● PROBLEM STATEMENT
Within the data below, count every line that includes "agent" and report the total alone.

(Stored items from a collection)

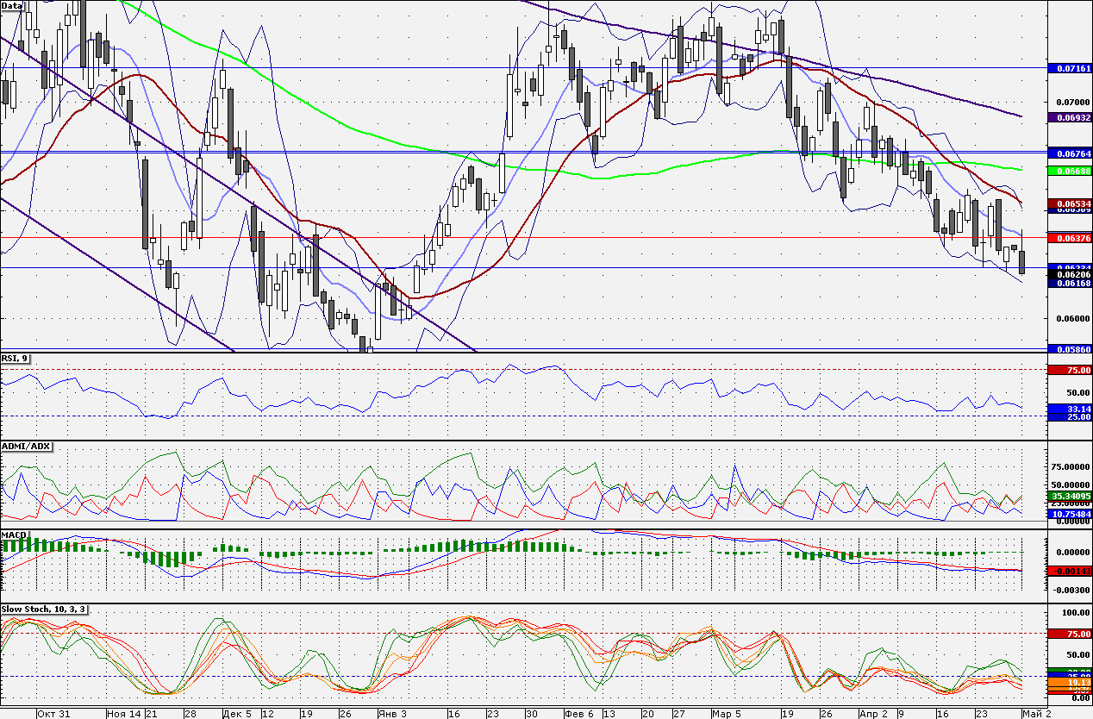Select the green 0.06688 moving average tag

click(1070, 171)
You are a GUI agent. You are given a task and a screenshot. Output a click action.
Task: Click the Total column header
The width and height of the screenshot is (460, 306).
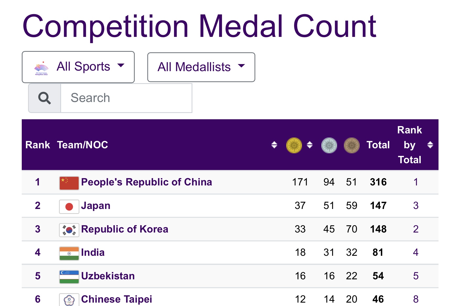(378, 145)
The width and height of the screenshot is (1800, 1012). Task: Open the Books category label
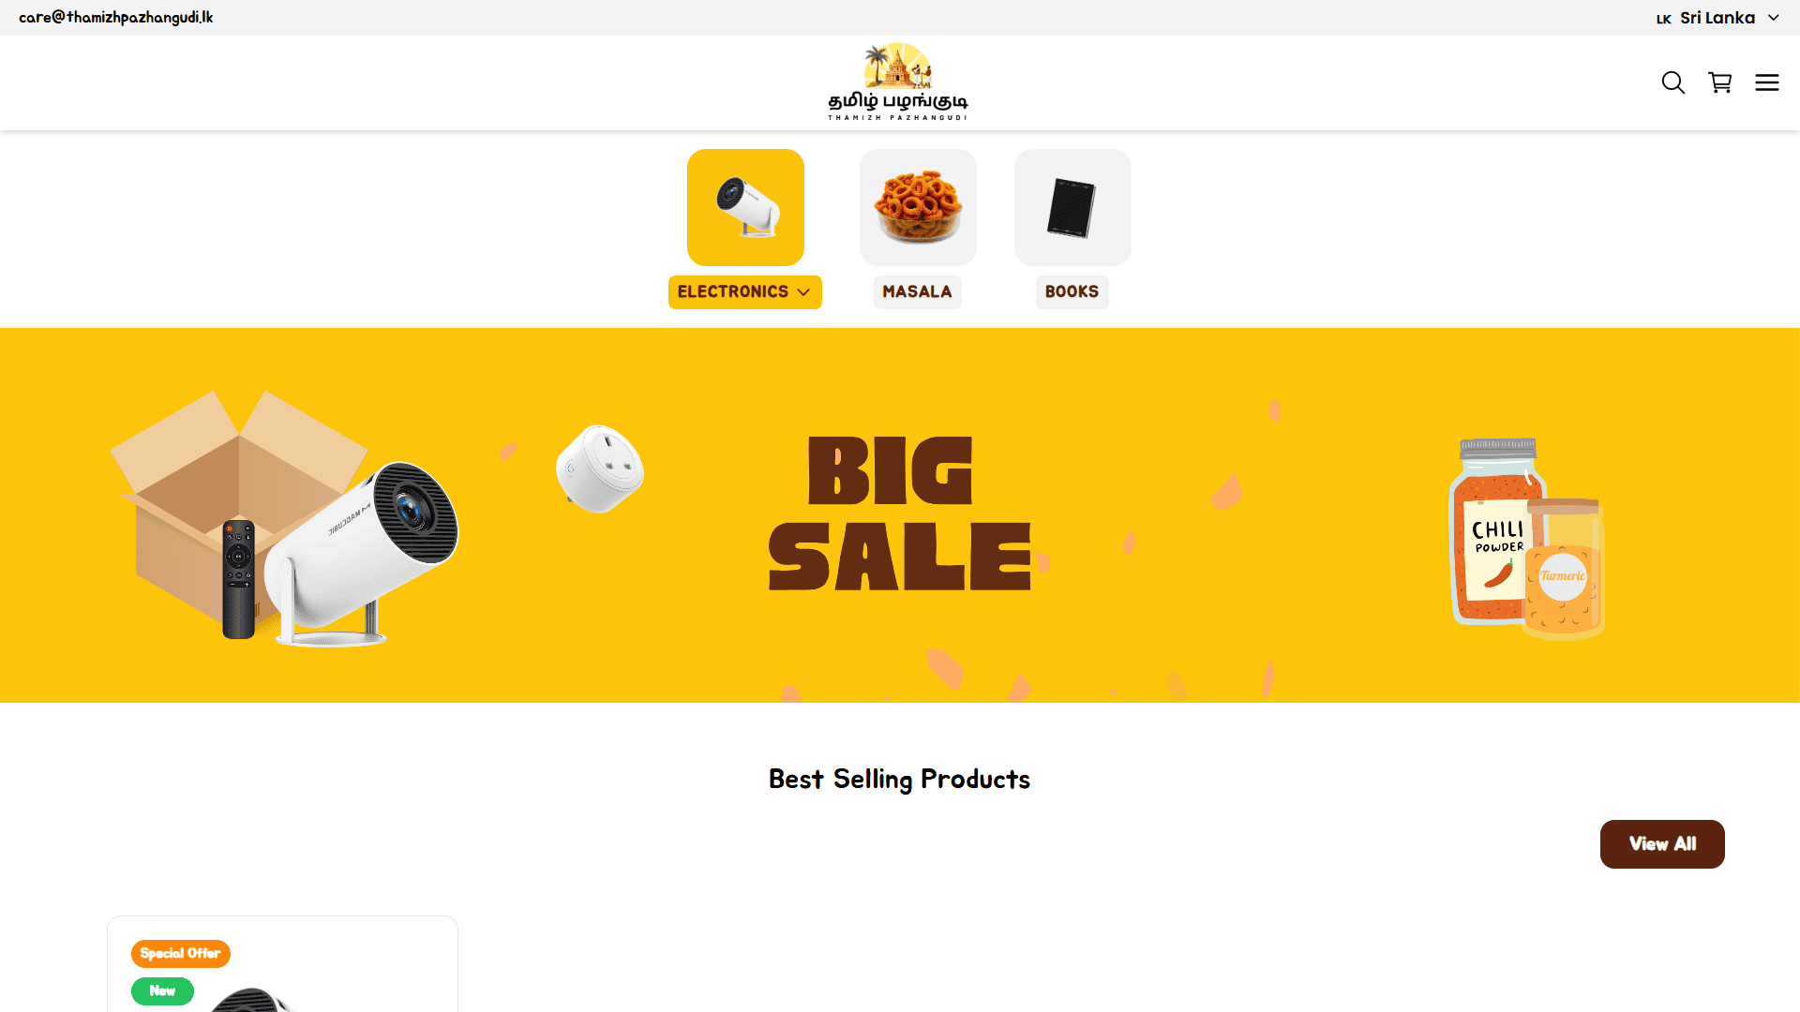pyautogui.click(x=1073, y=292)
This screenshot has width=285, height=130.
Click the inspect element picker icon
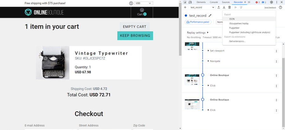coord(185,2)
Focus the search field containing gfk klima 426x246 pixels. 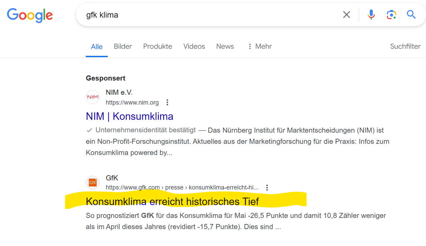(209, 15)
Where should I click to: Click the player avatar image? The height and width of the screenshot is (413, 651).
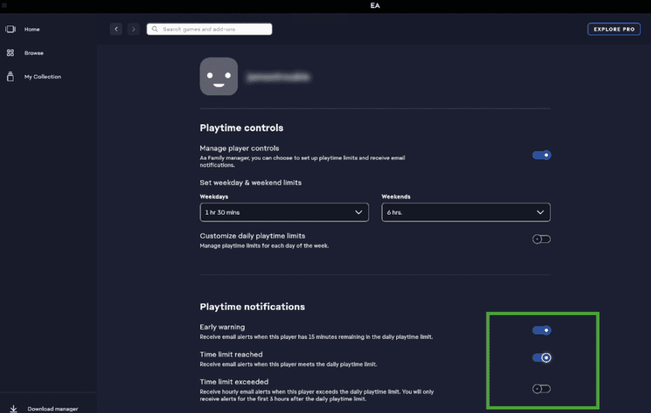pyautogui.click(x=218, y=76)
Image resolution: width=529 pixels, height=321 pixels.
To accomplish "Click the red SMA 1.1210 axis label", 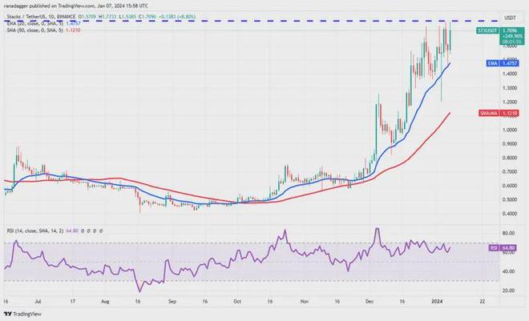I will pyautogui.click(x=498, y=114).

...

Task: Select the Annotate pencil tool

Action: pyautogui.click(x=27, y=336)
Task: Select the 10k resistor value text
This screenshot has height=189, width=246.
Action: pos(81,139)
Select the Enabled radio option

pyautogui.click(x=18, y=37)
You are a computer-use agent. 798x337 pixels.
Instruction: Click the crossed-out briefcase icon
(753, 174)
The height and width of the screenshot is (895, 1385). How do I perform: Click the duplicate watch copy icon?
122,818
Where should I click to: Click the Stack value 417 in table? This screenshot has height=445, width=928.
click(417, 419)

● ANSWER SPACE
2